We next compared the values of our optimized parameters to the values reported in the literature. Our values of E c and k are lower than in (Golberg and Rubinsky 2010) and optimized to describe the experimental results for 8–90 pulses. The authors in (Golberg and Rubinsky 2010) optimized their parameters to 1–10 pulses, whereby the decrease of the number of cells in dependency on the E-field is slower and smaller than for more pulses. This could explain the lower values of k and E c as well as the non-exponential dependence of Eq. (8). The Peleg-Fermi model (6) seems the most promising of all the models analyzed in this study, since it also includes dependency on the number of pulses.

It can be concluded that the Peleg-Fermi (6), the adapted Gompertz (16), and probably also the logistic model (14) can all be used for describing cell death due to electroporation and could all be used in treatment planning of electrochemotherapy and irreversible electroporation. Since the Peleg-Fermi model incorporates dependence on E-field as well as on the number of pulses it already connects two electrical parameters and can therefore be used more easily, while such connections still have to be determined for other models.

Conclusion

Mathematical models can describe cell death after electroporation.
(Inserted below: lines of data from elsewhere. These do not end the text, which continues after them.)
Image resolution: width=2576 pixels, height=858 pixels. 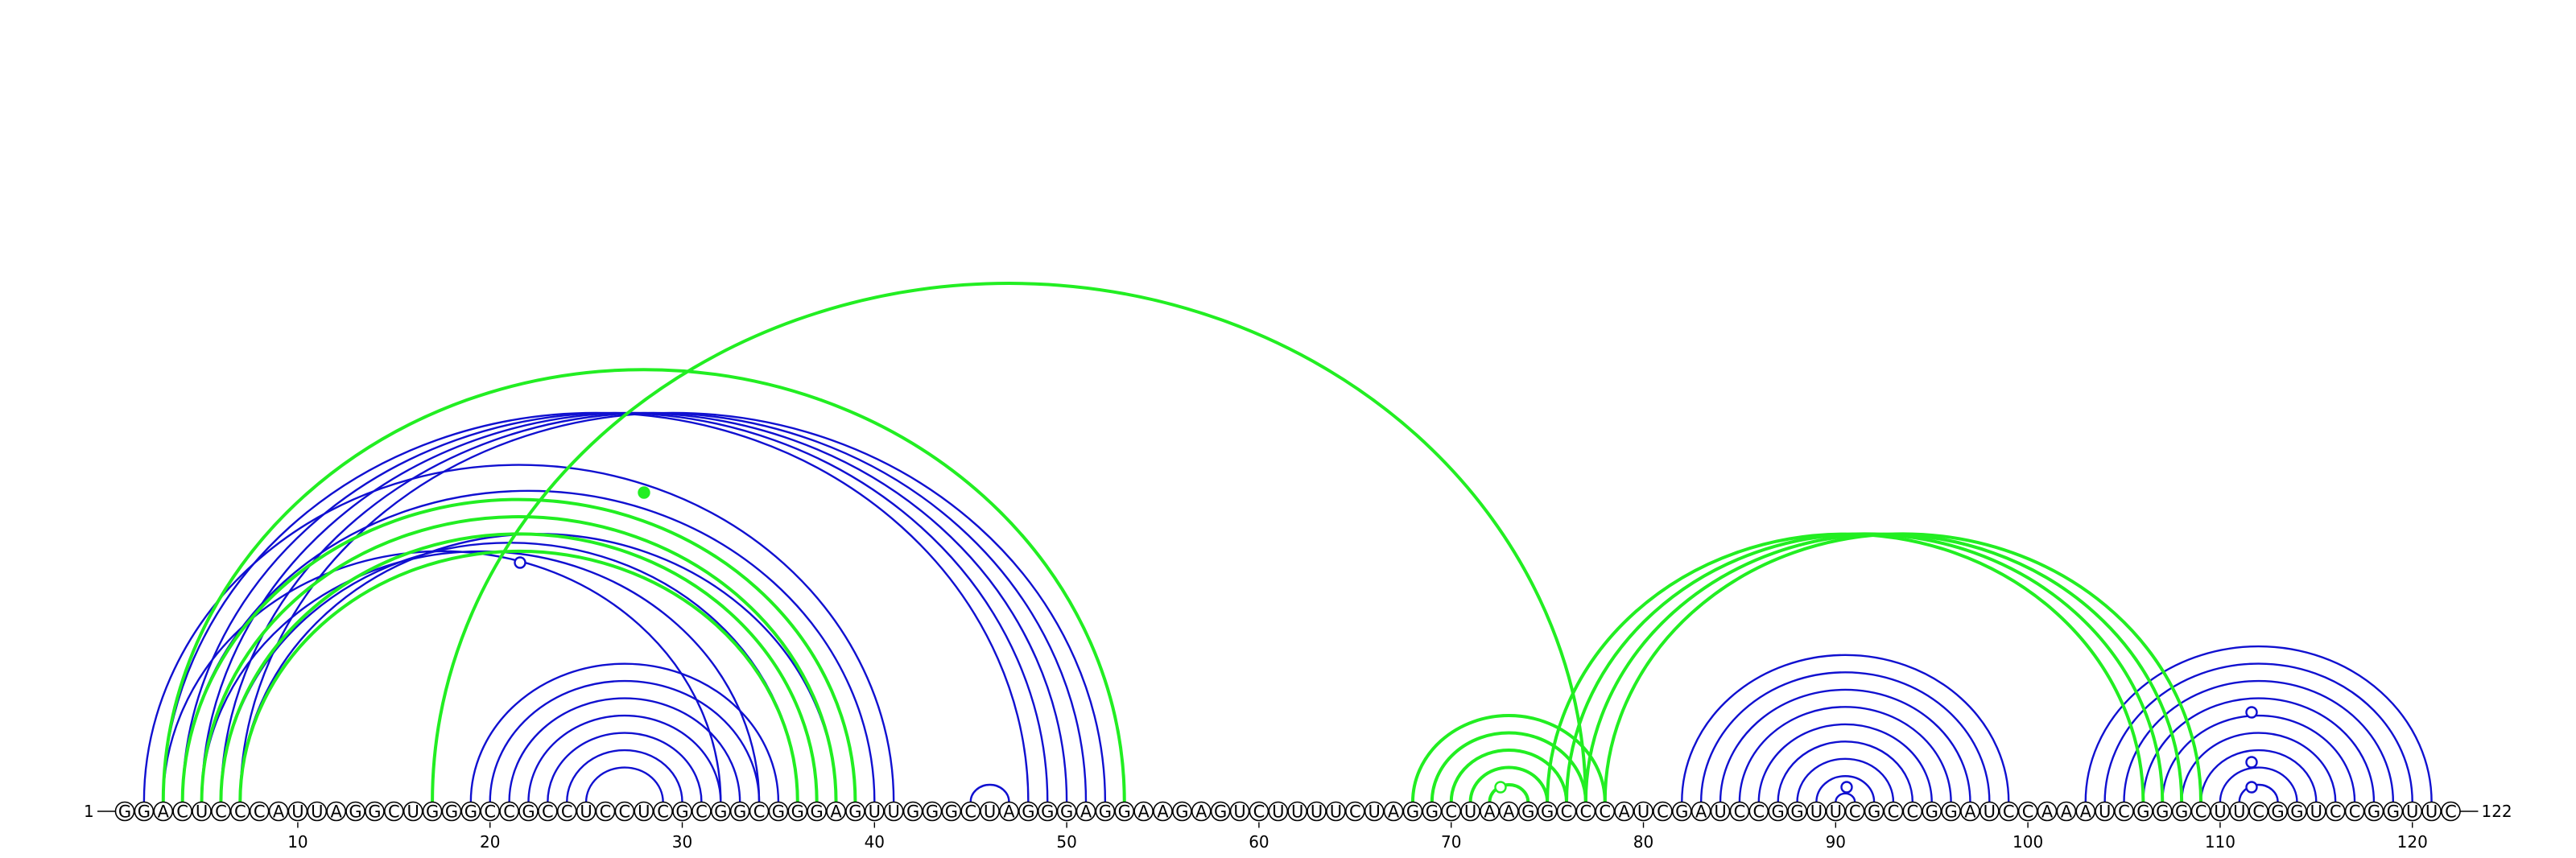 What do you see at coordinates (1500, 788) in the screenshot?
I see `arc-marker` at bounding box center [1500, 788].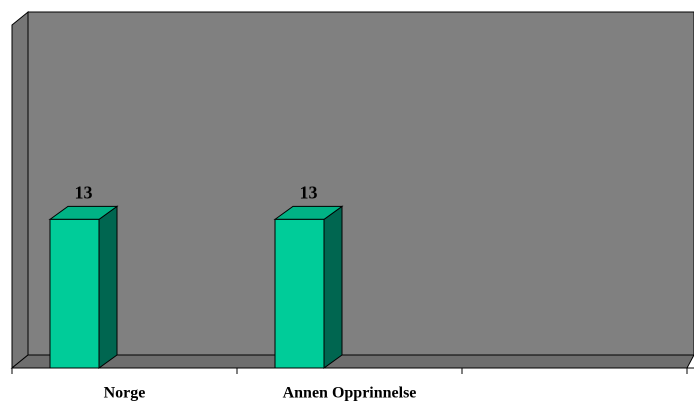  What do you see at coordinates (20, 190) in the screenshot?
I see `side-wall` at bounding box center [20, 190].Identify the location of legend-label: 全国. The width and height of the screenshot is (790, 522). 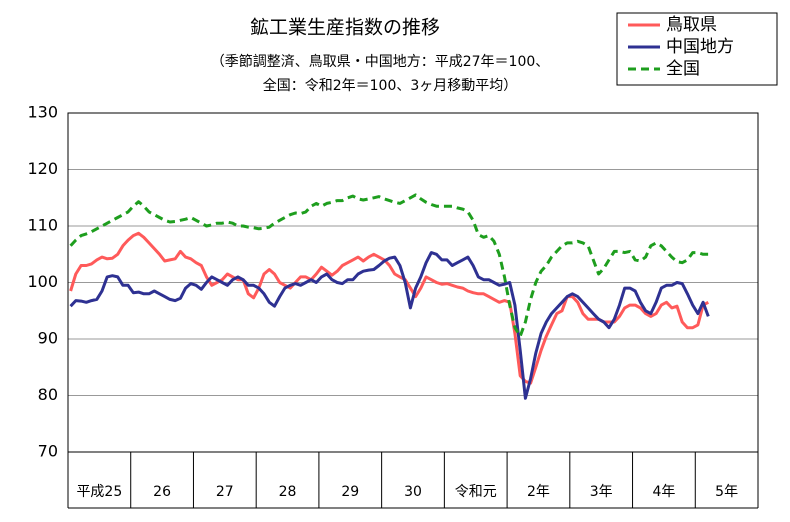
(683, 69).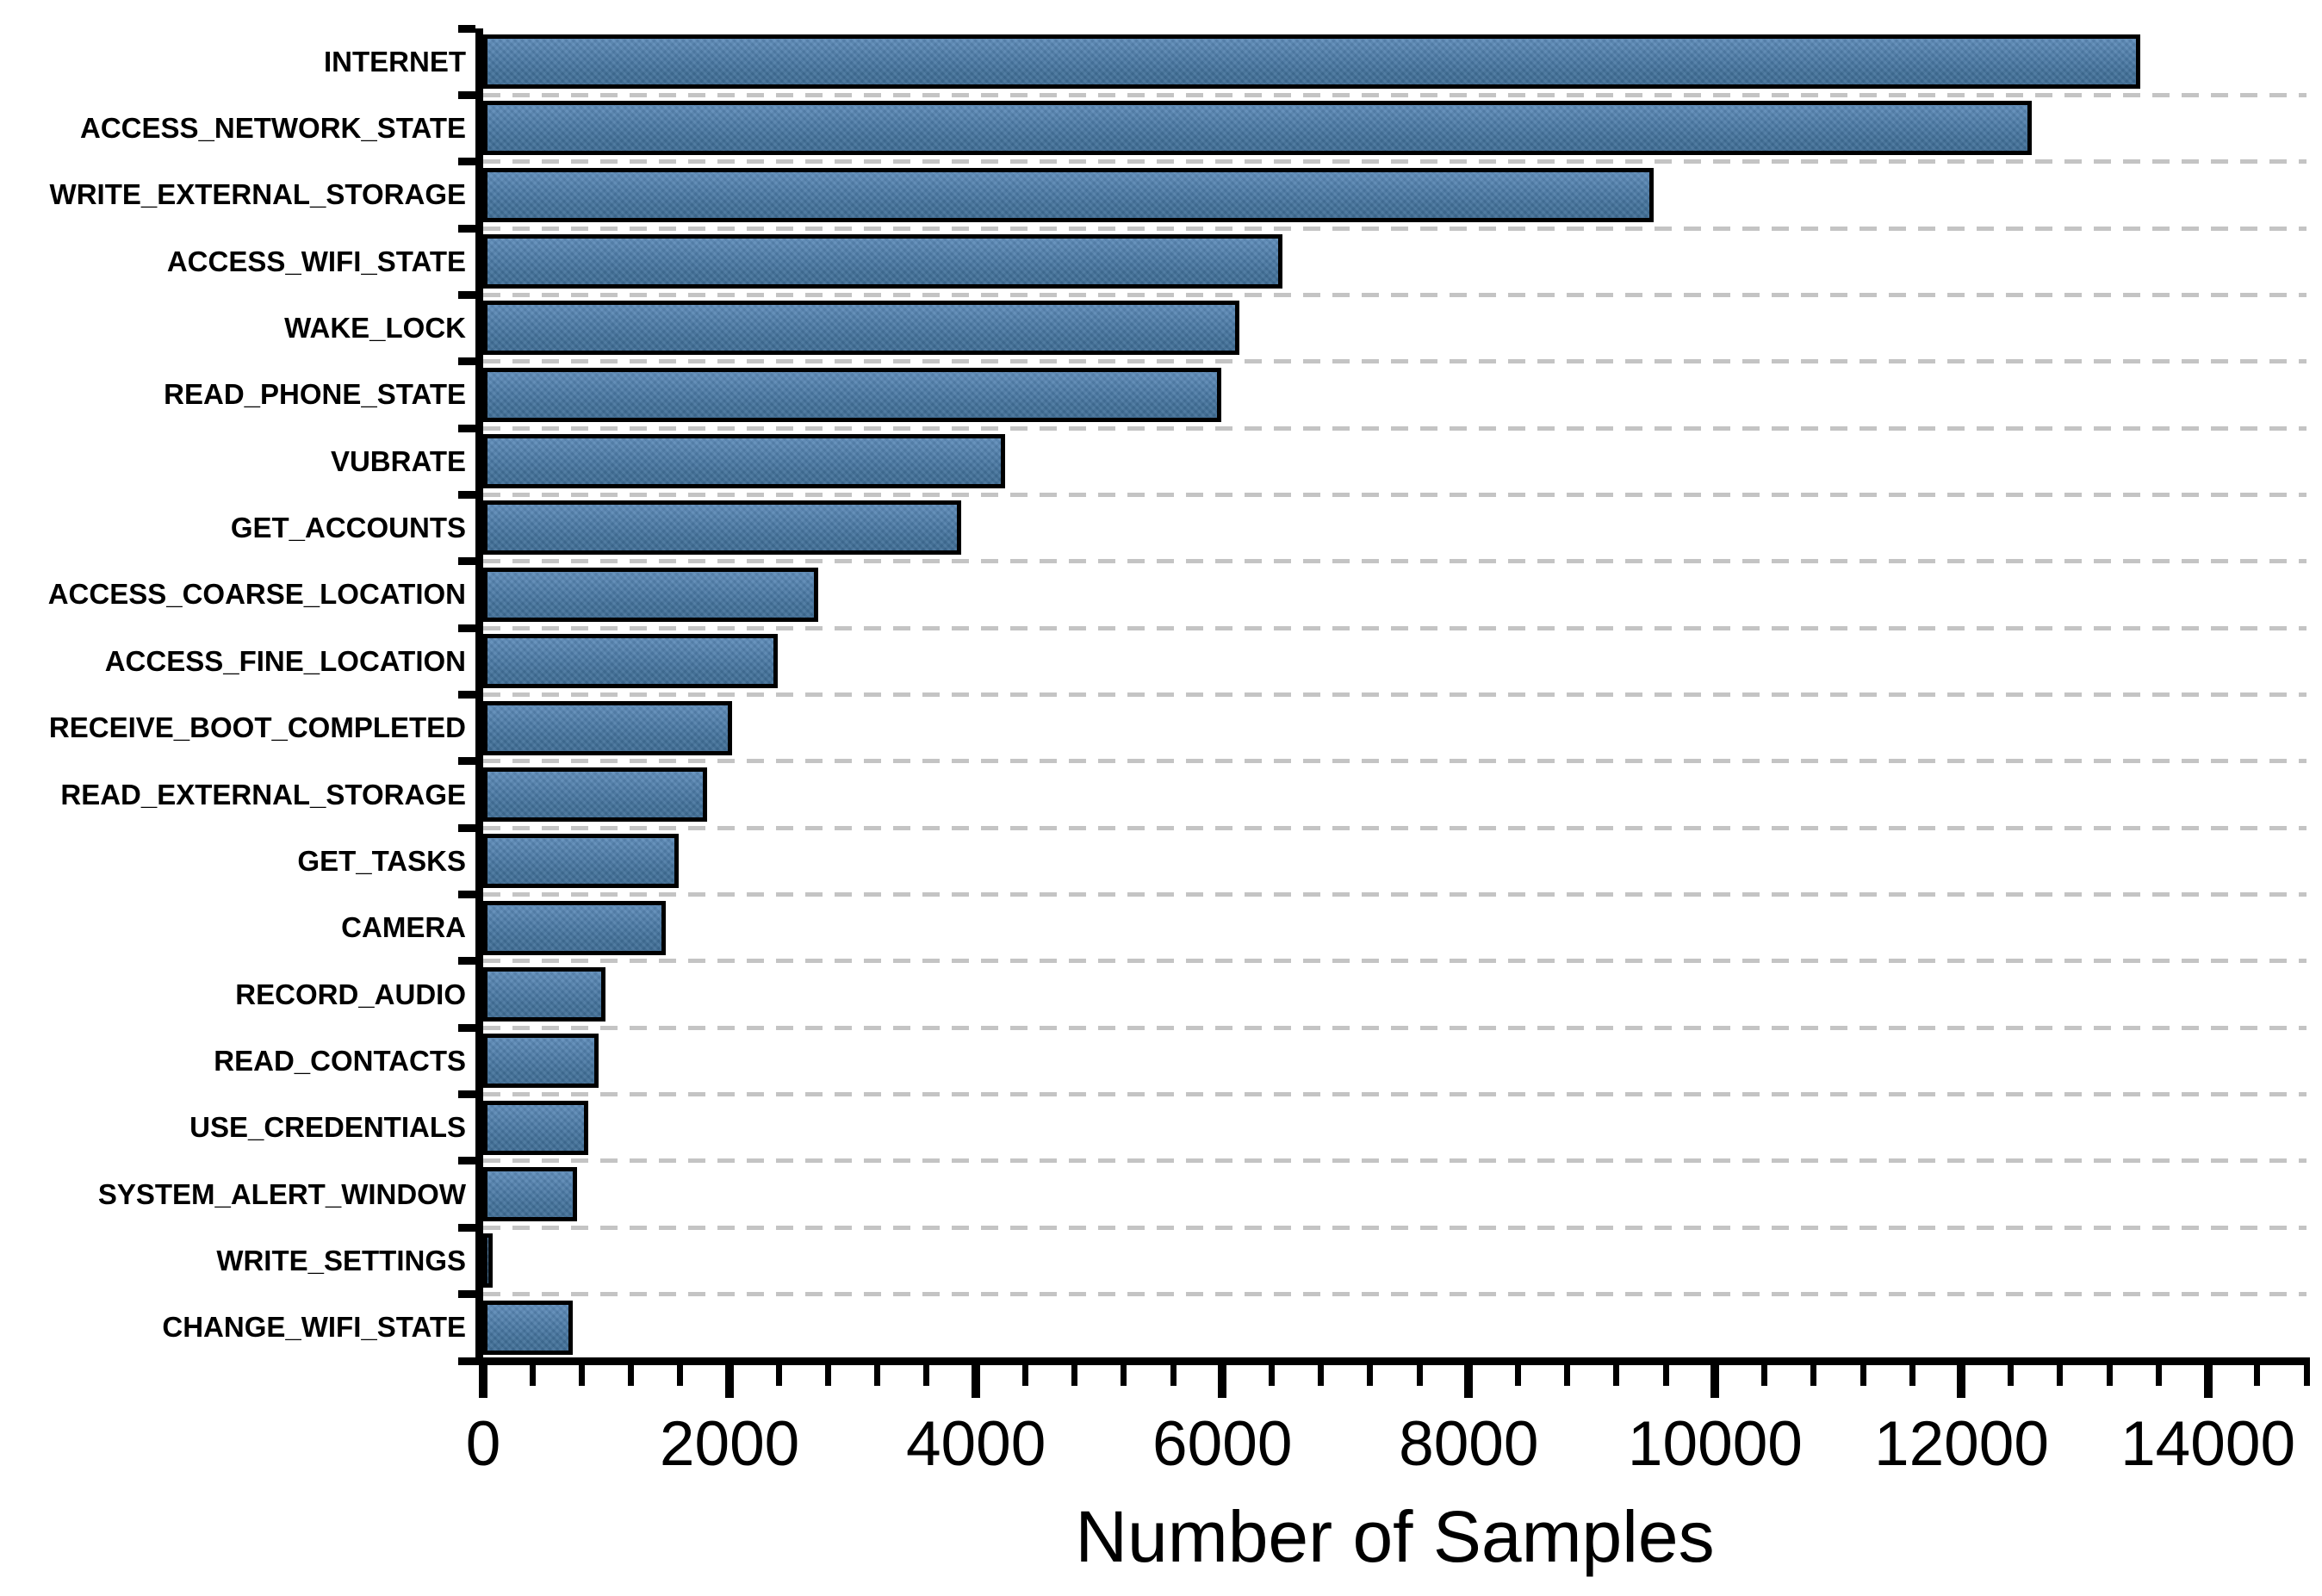  What do you see at coordinates (574, 928) in the screenshot?
I see `bar-camera` at bounding box center [574, 928].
Hopefully, they can also be used in treatment planning of electrochemotherapy and irreversible electroporation as a method of tissue ablation. Mathematical models suitable for treatment planning have to describe the data well, have predictive power, and their parameters have to have a trend. Using the probability of cell death, the treatment plan can be made more reliable and also more comprehensive. Instead of displaying the electric field around the electrodes, the probability of tissue destruction around the electrodes can be shown. In this study, it was shown that not only the Peleg-Fermi but also other models are suitable for describing in vitro experimental results. However, it still needs to be determined whether the proposed mathematical models also have predictive and not just descriptive power. Our results are valid only for one cell line in suspension under our experimental conditions. The question is whether mathematical models could also be translated to tissues and more complex geometries. This validation should be done on tissues since the models will be used on tissues. Applying mathematical models of survival to tissues is thus the next step.